# Work request
Every line of the records below that holds the word "green" belongs in the answer.

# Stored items
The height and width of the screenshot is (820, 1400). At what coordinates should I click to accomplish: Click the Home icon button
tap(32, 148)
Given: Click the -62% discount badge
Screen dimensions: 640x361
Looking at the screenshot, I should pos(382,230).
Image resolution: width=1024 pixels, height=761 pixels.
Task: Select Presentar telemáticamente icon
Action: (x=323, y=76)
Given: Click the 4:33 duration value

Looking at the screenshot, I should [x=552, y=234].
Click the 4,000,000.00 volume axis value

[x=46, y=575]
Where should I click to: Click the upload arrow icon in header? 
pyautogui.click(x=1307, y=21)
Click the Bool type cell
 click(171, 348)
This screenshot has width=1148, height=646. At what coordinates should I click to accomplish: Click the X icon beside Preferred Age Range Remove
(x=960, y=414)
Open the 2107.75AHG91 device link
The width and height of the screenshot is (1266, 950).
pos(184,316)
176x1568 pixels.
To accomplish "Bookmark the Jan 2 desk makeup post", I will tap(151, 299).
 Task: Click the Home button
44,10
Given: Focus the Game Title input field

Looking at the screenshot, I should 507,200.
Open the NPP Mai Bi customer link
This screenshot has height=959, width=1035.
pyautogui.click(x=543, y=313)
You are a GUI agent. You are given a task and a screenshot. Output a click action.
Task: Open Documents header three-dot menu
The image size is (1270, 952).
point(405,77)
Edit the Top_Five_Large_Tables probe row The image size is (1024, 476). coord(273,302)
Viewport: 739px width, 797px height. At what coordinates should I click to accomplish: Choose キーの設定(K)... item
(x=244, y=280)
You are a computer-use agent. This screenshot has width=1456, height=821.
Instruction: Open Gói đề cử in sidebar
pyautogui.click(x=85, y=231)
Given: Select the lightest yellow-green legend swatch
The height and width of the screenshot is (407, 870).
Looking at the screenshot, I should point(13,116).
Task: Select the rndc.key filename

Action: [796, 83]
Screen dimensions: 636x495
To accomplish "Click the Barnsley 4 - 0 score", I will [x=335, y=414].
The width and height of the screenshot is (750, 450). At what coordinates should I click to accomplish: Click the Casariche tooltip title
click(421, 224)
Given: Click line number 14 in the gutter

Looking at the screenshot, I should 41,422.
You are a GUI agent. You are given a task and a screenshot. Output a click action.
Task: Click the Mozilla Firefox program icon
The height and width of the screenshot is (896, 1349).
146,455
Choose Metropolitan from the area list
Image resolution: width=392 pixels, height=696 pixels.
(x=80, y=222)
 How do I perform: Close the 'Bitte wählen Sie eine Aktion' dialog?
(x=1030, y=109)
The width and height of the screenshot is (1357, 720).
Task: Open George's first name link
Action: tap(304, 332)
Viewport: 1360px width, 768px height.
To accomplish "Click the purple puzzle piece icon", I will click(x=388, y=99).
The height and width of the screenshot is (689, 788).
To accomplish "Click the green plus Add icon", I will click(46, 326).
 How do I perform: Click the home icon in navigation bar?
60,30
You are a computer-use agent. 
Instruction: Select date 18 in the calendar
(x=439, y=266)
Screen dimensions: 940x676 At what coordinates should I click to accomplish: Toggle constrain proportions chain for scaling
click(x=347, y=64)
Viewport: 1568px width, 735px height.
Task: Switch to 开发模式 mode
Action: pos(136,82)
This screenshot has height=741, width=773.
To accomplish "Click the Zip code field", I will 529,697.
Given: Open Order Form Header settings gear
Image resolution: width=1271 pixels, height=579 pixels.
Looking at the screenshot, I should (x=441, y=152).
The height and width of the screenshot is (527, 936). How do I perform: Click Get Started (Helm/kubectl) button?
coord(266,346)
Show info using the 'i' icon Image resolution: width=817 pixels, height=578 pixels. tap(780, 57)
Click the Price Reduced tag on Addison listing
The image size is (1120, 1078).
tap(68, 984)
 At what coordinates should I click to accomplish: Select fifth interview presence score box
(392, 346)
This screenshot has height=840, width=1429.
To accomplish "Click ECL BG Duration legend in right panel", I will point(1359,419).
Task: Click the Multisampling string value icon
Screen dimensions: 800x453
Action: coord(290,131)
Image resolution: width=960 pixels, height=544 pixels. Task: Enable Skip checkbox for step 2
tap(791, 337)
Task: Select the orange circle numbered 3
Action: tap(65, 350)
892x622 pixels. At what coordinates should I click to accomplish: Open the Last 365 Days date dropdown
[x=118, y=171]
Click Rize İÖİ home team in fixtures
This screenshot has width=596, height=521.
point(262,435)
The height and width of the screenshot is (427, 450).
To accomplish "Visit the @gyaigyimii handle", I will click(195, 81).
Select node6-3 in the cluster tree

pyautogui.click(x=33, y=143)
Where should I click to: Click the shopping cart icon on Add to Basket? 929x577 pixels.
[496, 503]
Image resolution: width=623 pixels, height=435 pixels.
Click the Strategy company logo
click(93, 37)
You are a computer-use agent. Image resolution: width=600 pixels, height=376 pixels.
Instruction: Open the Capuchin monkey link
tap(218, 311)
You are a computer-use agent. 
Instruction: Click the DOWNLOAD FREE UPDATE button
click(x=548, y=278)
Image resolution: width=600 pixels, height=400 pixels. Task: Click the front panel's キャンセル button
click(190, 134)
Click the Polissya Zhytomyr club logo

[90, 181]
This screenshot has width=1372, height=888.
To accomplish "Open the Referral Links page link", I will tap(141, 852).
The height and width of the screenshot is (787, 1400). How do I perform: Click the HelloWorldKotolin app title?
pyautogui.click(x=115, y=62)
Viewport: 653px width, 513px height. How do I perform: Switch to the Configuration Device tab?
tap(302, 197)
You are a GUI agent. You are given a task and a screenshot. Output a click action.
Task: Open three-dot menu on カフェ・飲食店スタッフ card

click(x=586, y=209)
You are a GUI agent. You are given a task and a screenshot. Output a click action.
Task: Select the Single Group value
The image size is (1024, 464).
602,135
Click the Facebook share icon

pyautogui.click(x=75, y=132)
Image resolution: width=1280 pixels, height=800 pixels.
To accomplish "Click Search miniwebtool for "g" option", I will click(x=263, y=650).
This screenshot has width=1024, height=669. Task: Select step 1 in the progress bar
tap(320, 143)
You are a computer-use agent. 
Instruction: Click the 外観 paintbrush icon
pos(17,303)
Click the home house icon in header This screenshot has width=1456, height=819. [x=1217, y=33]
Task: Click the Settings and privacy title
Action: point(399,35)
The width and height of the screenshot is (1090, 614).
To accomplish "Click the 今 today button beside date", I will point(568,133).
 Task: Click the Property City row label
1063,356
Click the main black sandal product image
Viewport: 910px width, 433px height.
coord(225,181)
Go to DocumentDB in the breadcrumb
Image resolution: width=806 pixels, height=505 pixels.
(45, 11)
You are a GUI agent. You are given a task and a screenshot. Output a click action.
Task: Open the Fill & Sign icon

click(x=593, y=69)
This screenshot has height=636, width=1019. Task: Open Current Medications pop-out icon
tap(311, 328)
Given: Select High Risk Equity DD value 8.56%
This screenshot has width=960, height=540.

# Answer area
Given: Select the lightest yellow-green legend swatch
To accomplish "Click the green plus Add icon", I will click(46, 326).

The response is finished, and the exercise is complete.